— Start —

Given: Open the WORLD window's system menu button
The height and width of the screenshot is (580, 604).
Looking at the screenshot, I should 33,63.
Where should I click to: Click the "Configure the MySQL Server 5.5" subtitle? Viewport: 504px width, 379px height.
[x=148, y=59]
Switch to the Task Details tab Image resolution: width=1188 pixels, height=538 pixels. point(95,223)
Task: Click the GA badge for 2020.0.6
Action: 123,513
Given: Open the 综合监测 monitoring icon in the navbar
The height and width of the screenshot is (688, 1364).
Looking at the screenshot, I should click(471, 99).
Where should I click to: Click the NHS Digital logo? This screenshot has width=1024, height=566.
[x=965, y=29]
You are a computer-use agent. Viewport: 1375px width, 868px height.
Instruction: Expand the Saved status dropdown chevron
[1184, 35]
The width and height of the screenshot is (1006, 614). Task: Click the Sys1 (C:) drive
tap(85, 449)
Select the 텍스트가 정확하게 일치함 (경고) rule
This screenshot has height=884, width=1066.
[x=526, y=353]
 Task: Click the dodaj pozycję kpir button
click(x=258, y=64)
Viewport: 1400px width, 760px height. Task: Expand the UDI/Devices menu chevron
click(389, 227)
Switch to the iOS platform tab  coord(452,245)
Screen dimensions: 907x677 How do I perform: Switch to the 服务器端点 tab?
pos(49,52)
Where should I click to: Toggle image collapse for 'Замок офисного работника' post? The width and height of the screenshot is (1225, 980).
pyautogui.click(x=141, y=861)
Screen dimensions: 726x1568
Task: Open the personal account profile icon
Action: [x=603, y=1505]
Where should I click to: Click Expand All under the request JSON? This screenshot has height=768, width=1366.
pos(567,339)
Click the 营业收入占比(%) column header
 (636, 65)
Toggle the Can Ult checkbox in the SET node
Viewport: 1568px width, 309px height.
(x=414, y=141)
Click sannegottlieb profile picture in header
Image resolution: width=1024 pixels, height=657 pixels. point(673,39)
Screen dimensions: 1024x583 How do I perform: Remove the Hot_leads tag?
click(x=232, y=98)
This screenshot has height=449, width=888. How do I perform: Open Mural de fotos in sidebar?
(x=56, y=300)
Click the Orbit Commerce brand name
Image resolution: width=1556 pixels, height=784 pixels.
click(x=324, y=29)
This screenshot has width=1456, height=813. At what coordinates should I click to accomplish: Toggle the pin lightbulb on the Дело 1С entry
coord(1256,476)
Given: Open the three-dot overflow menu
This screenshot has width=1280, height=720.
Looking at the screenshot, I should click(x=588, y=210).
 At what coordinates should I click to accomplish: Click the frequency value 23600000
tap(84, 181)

— End —

DIRECTIONS FOR THIS TASK: Show every line of the material above that contains the word "should", copying each line in full.

RESPONSE:
Looking at the screenshot, I should 33,63.
Where should I click to: Click the "Configure the MySQL Server 5.5" subtitle? Viewport: 504px width, 379px height.
Looking at the screenshot, I should click(471, 99).
Where should I click to: Click the NHS Digital logo? This screenshot has width=1024, height=566.
Where should I click to: Toggle image collapse for 'Замок офисного работника' post? The width and height of the screenshot is (1225, 980).
Where should I click to: Click Expand All under the request JSON? This screenshot has height=768, width=1366.
This screenshot has width=1456, height=813. At what coordinates should I click to accomplish: Toggle the pin lightbulb on the Дело 1С entry
Looking at the screenshot, I should click(x=588, y=210).
 At what coordinates should I click to accomplish: Click the frequency value 23600000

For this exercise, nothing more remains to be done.